La cité de Gâa, premier tome d'une trilogie appelée Le monde d'Allia, débute par une carte : pas de doute, le livre de Sylvie Kaufhold est bien un livre de fantasy. Dans de monde-ci existaient au départ trois peuples bien différents : les Winds, navigateurs aux pouvoirs nautiques, les Iokas et les Fenjs. Puis la terre s'est ouverte et un nouveau monde a surgi au milieu de la forêt séculaire, un nouveau monde aux quatre territoires distincts : la Marge, le Burdal, les Plaines et les Montagnes, chacun peuplé d'une ethnie propre. Pour couronner le tout, une sauvage et étrange haie de ronces sépare désormais le nouveau monde et l'ancien monde.

Wind of change

Les quelques premières pages du roman décrivent ainsi ce monde tout en présentant les principaux personnages : Meltem, jeune négociant du Burdal, Allia sa sœur et Hégoa leur cousine aux origines winds (windes?), tous adolescents/jeunes adultes. D'emblée cette particularité ancre évidemment La cité de Gâa dans une mouvance de fantasy pour la jeunesse, même si bien sûr tout le monde peut largement y trouver son compte. Du reste le livre se dévore rapidement, en partie parce qu'il n'est pas très long (300 pages écrites plutôt gros), en partie parce que l'amateur de fantasy est en terrain connu (un monde moyenâgeux, des objets magiques, des peuplades aux caractéristiques et coutumes bien définies) et en partie par l'écriture limpide de Sylvie Kaufhold. Sous sa plume, le personnage d'Allia, qui donne son nom à la trilogie, est terriblement attachant : découvrir une jeune fille comme héroïne souffle comme un vent frais sur un genre autrefois surtout gardé par les mecs, qu'ils soient de jeunes freluquets à la recherche d'eux mêmes ou de grands costauds aux muscles saillants. On sent ainsi une réelle volonté d'ouvrir la fantasy au public féminin, on espère juste que cela n'aboutira pas dans les tomes suivants à une twilighterie mièvre.

Under the same sun

Outre cette volonté manifeste, le lecteur pourra aussi mettre en avant la richesse d'un monde où les alliances sont nécessaires et se font et se défont. Certes on est loin des machinations tortueuses de la saga du Trône de Fer, mais on est tout aussi loin d'un monde simpliste où les méchants restent les méchants et où les gentils ont toutes les qualités. Au contraire, dans le monde d'Allia, le bien et le mal semblent dépendre de l'angle pris pour les observer. Et les différences entre les peuplades, si elles sont marquées, ne les qualifient pas forcément dans un clan immuable. C'est sans doute pour cela que le combat final, tant attendu, est tellement réduit à sa portion congrue qu'il en est décevant. Mais l'essentiel est sans doute ailleurs.

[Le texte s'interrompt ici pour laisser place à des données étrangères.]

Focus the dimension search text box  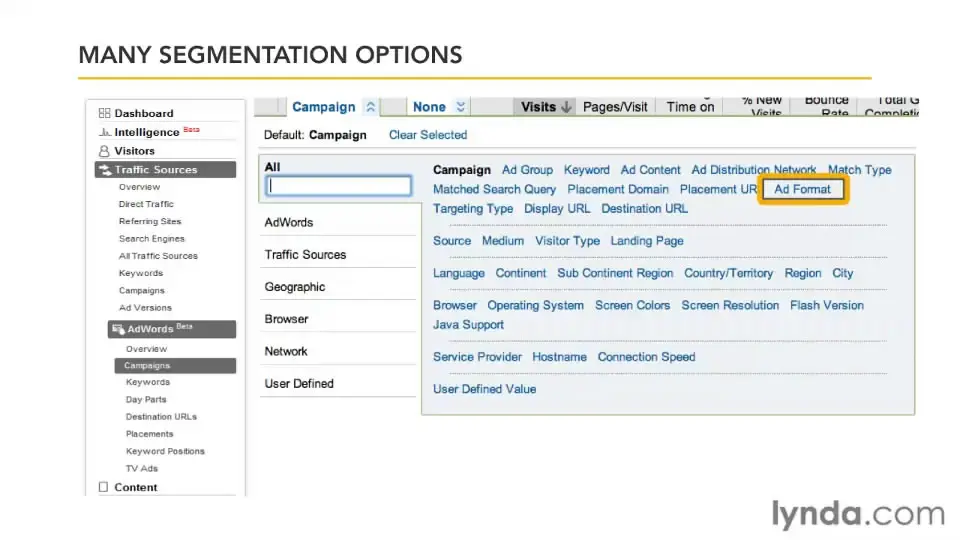click(x=339, y=186)
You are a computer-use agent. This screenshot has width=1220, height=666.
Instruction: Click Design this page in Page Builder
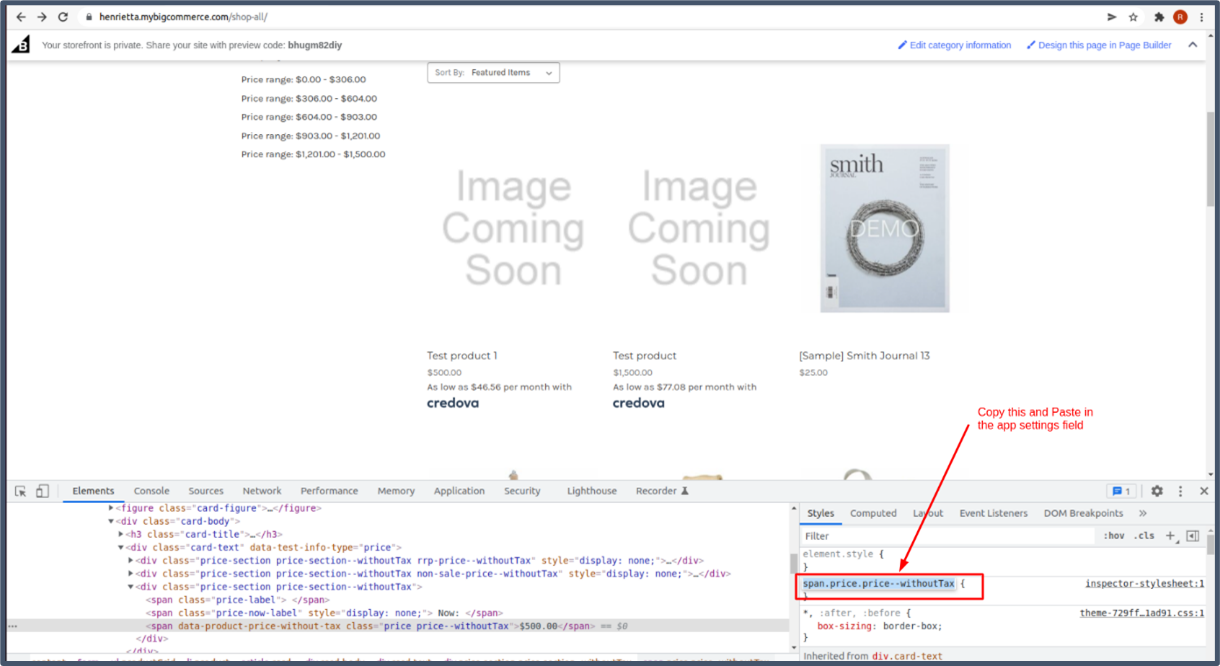1104,45
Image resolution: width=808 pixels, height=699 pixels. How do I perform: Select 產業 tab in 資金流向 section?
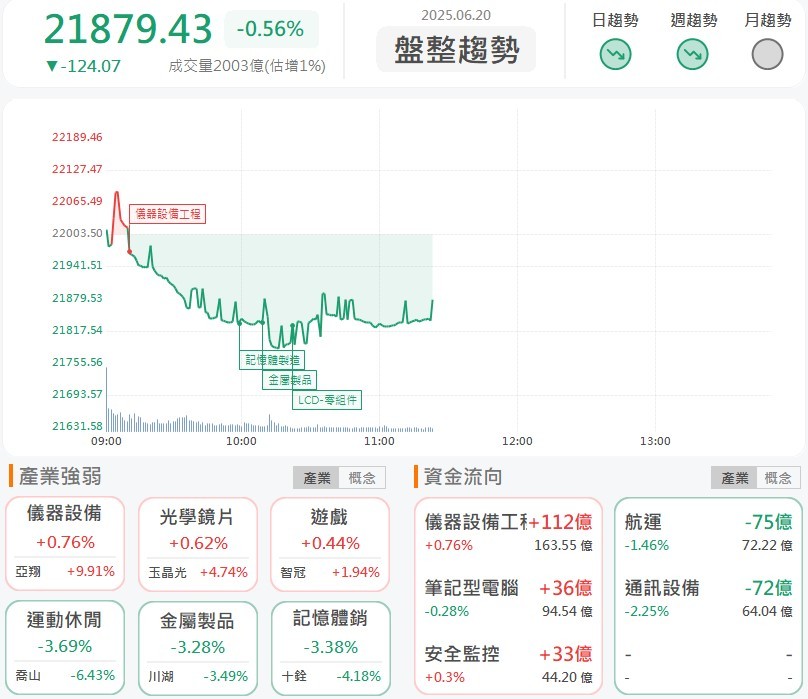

La plus grande réussite de La cité de Gâa, c'est ce final en points de suspension (« Demain ils suivraient le fleuve ») qui laisse le lecteur dans l'attente du prochain tome ! On espère donc avoir des nouvelles rapidement de l'auteure qui sait apporter une vision intéressante (parce que féminine ?) à la fantasy.